* [USING THE INFORMATION]
1. Reproduce word for word the part of the Safta trade passage between "Publication Date : 09-10-2012" and "available with Dawn.", inclusive.
2. Extend the news passage on Pakistan's sensitive list under Safta, starting after its final sentence.

* [SOURCE PASSAGE]
______________________________

Publication Date : 09-10-2012


Pakistan is paying more than US$206 million on import of 88 commodities in the sensitive list under the South Asia Free Trade Agreement or Safta, which can be imported at a lower price from neighbouring countries, especially India.

The country’s high number of items in the sensitive list therefore restricts the flow of trade with its neighbouring countries under Safta, according to a report titled "Cost of Economic Non-Cooperation to Consumers in South Asia", conducted by CUTs International, a copy of which is available with Dawn.

If Pakistan reduces items in its sensitive list, the maximum benefits will be accrued from direct imports from India, which stood at 98.89 per cent.

In case Pakistan allowed import of these commodities from South Asian countries such as India, Nepal, Bangladesh and Sri Lanka it could save an additional amount on imports non-regional countries.

The import of pharmaceutical products alone stands at 84.72 per cent, and Pakistan is paying far more through importing from other than South Asian countries.

The share of electrical, electronic equipment is 13.79 per cent, which again are imported at higher cost from non-regional countries.

On the whole, South Asian countries could save at least $2 billion per year on trading a range of products that have both high intra-regional trade potential, which is a conservative estimate and gains are likely to be much higher.

______________________________

* [DATASET EXCERPT]
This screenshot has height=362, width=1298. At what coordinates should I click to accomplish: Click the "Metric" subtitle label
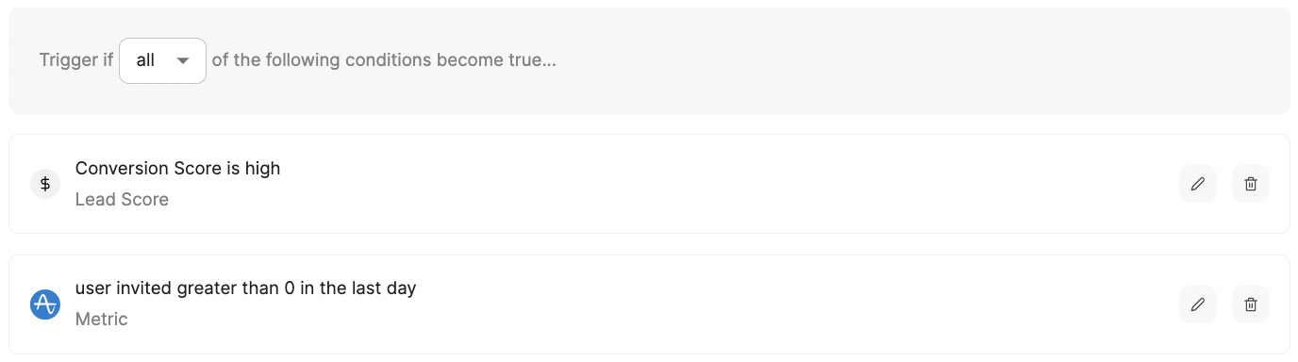101,320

______________________________

* [RESPONSES BY ITEM NUMBER]
1.
Publication Date : 09-10-2012


Pakistan is paying more than US$206 million on import of 88 commodities in the sensitive list under the South Asia Free Trade Agreement or Safta, which can be imported at a lower price from neighbouring countries, especially India.

The country’s high number of items in the sensitive list therefore restricts the flow of trade with its neighbouring countries under Safta, according to a report titled "Cost of Economic Non-Cooperation to Consumers in South Asia", conducted by CUTs International, a copy of which is available with Dawn.

2.
In the case of Pakistan, the results showed a selection of 44 products line from its sensitive list with an aggregate saving of $206.18 million, which is close to 60 per cent of its current import bills on the selected product categories.

For India the results for trading with South Asian countries especially with Pakistan stood at $598 million.

As per the study, India is paying $545 million more on imports of 63 products that it is not importing from Pakistan. The import of these products from Pakistan could mean a saving of more than $545 million for the Indian exchequer.

An interesting fact is that more than 90 per cent of benefits could have been accrued in case of import of plastic-based articles from Pakistan.

This shows that export of plastic products have great potential in India but largely remains untapped.

Similarly, Bangladesh could have saved more than $227.01 million on the import of 14 products had it imported from Pakistan.

At the same time, Nepal is paying more than $255.04 million on imports of 20 items which could have been imported at much lower rate from Pakistan.